Around this time, .Paak played the drums in the local church where his musical talent was spotted and encouraged. He enrolled at the Musician’s Institute in Los Angeles but couldn’t make the tuition payments and was forced to take a job as a teaching assistant.
Under the stage name Breezy Lovejoy, he sent demos to music labels but never received a reply. “Image-wise, I was somewhat of a jokester,” he admits. “I was a music nerd. I thought things would just fall into my lap. So I’d put my career in the hands of just about anybody. And before I knew it I was in my late 20s, and things just weren’t sticking.”
It was at the Musician’s Institute that he met his future wife Jaylyn Chang, a South Korean student studying singing. They fell pregnant but shortly after the birth of their son Soul in 2011, the family became homeless forcing .Paak to work as a farmhand. “I thought, my family deserves better,” he says. Relying on the generosity and kindness of friends who gave him a place to stay, .Paak was able to complete his debut album Venice. He and Chang later had another son Shine – further proof of .Paak’s cheerful nature.
Although Venice was well-received, it was Dr Dre who propelled .Paak into the big time when he invited him to co-write and sing on six songs from his 2015 comeback album Compton. .Paak’s distinctive voice that is simultaneously smooth and raspy convinced Dre to sign him to his Aftermath record label in January 2016. Along came Malibu, .Paak’s sophomore studio album with its sunny blend of soul, jazz and funk that spawned four singles, The Season/Carry Me, Am I Wrong, Room in Here and Come Down.
The album, .Paak explains, “is a tribute to my surroundings and where I grew up in Oxnard. It’s only an hour away from LA but it’s very different. I was dead set on getting out. Growing up I wanted to get to the big city and do my thing. But when I look back at it now I’m really appreciative.”
Dre later produced .Paak’s 2018 album Oxnard that featured Snoop Dogg, Pusha-T and Kendrick Lamar among others. .Paak describes working with Dre as “pure creative bliss” adding, “Just two Aquariuses going at it: two control freaks, perfectionists that just can’t stop working on a project. It’s not like I’m trapped in there with some record execs or A&Rs who are like ‘What’s the single?’. Dre is trying to have the most fun. He wants to make the craziest music ever.”
Although a huge fan of Dre, .Paak managed to keep his cool in the presence of the man who created the west coast rap scene in the 1990s. “When I finally met him, for some reason I didn’t have any super-fanboy jitter thing, where I couldn’t be myself,” says .Paak. “I was so confident by that point I just said: ‘Let me get on the mic and try something’.”

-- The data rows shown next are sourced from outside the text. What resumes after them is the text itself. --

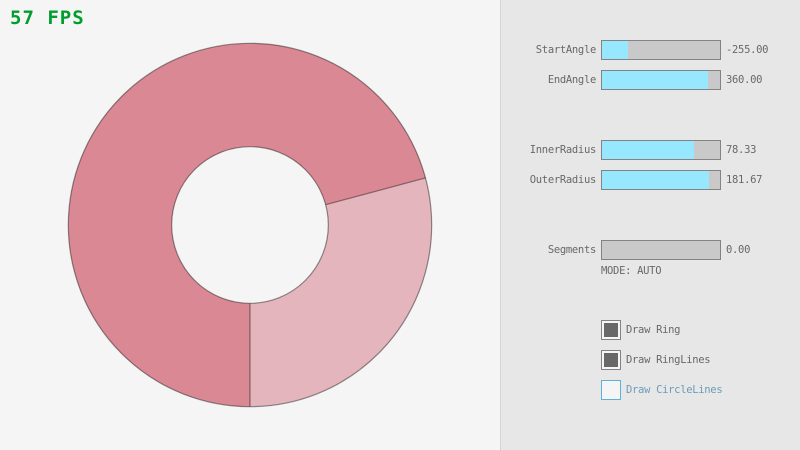  What do you see at coordinates (742, 150) in the screenshot?
I see `innerradius-value: 78.33` at bounding box center [742, 150].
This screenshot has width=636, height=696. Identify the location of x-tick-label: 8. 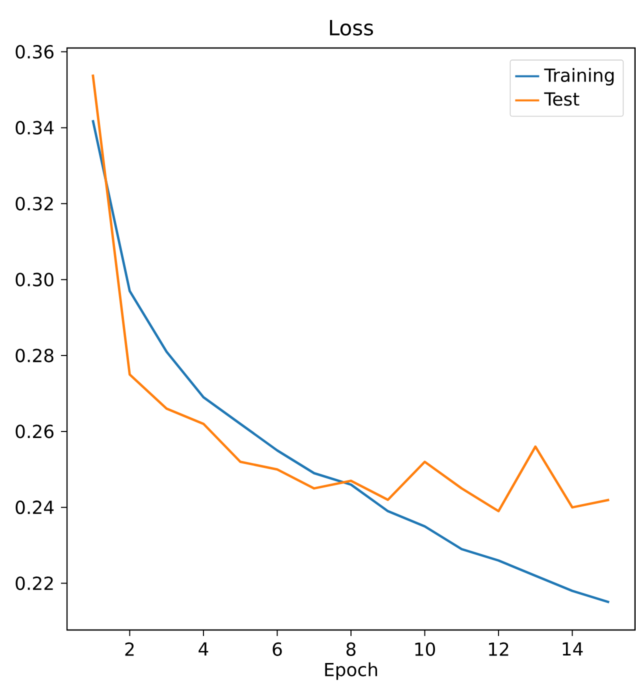
(351, 649).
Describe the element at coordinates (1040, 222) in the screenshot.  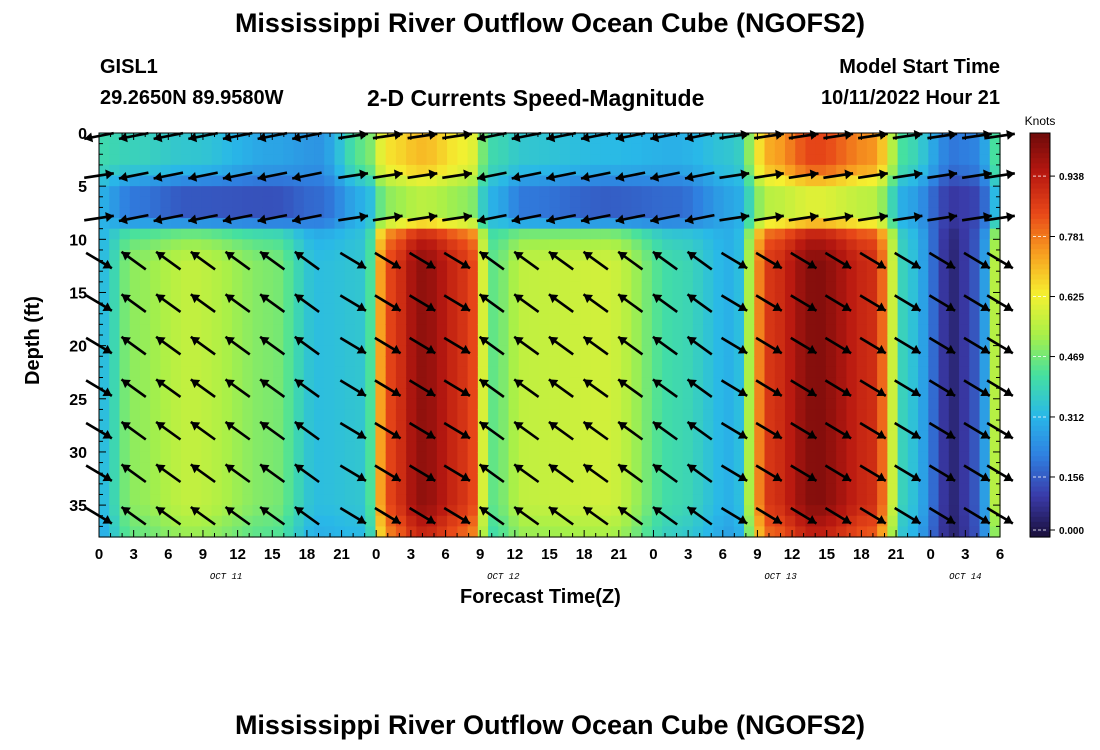
I see `colorbar-segment` at that location.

.Paak has since worked with other heroes such as Pharrell Willams and André 3000, winning four Grammys along the way. One of the Grammys was for his 2020 single Lockdown that was released on June 19, the unofficial holiday that marks the end of slavery in the US.
“This is the age of awakening,” says .Paak. “It’s no longer that we’re just here to be entertainment. We see what’s going on and we’re not going to be numb to it any more. I’m seeing it in real time just like everyone else and I don’t have the answers. All I’m here to do is give you guys something to think about while you dance.”